To store data into our data store, we first have to register a DataTypeAdapter and designate an Index to put our data into.


In [ ]:
# We provide a convenience method to get the type adapter straight from the SimpleFeatureType!
pub_school_adapter = pub_school_dt.get_type_adapter()

In [ ]:
# We want to index by coordinates so we want a spatial index
index = pygw.indices.SpatialIndex()

In [ ]:
# Add our type to our data store
store.add_type(pub_school_adapter, index)

In [ ]:
# Check that we've successfully registered an index and type
store.get_types()

In [ ]:
store.get_indices()

Writing data to our store


In [ ]:
# Create a writer for our data
writer = store.create_writer(pub_school_dt.get_name())

In [ ]:
# Writing data to the data store
for ft in features:
    writer.write(ft)

In [ ]:
writer.close()

Querying our store to make sure the data was ingested properly


In [ ]:
from pygw.query import Query

# `Query.everything` is a convenience method for creating an 'Everything` query
results = store.query(Query.everything())

In [ ]:
# The results returned above was an interator, so let's convert to a list
results = [r for r in results]

In [ ]:
# Do we have anything"?
len(results)

Unfortunately pretty pygw wrapping of returned results from a query is not yet supported. However, we can use the pygw.debug.print_obj method to see what things look like:


In [ ]:
from pygw.debug import print_obj

In [ ]:
print_obj(results[0])

Something more interesting...

Woo-hoo! We've successfully ingested our custom data into our data store. That's cool, but now what? ... Can pygw do more?
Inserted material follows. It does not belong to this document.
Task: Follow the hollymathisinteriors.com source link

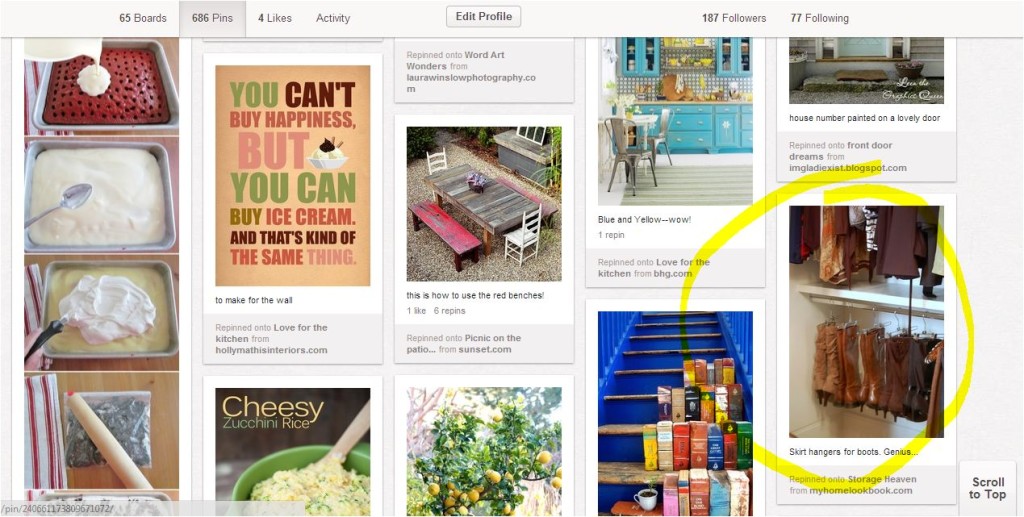Action: click(x=271, y=350)
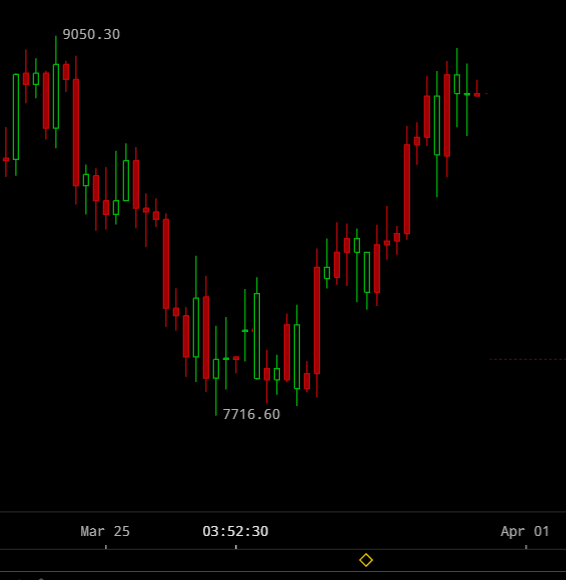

Let's say we wanted to get retrieve only the public school buildings in East Boston -- How would we go about doing that? For the purposes of this, let's just say we want schools to the East of Franklin Park Zoo, which has coordinates: 42.3055° N, 71.0900° W --> (-71.0900, 42.3055)


In [ ]:
# A CQL query for things east of the zoo
cql_query_string = "BBOX(coordinates,-71.0900,-180,180,180)"

In [ ]:
# Getting the results iterable
results = store.query(Query.cql(cql_query_string))

In [ ]:
# list of results
results = [r for r in results]

In [ ]:
# Less than before!
len(results)

In [ ]:
print_obj(results[0])

Let's say we still want to query for buildings to the East of the zoo, but also we only want to find buildings that exist on "Avenue"s. We can do that!


In [ ]:
cql_query_string = "BBOX(coordinates,-71.0900,-180,180,180) and address like '%Avenue'"

In [ ]:
# Getting the results iterable
results = store.query(Query.cql(cql_query_string))
results = [r for r in results]
len(results)

In [ ]:
print_obj(results[0])

In [ ]:
# DELETE EVERYTHING
store.delete_all()

In [ ]: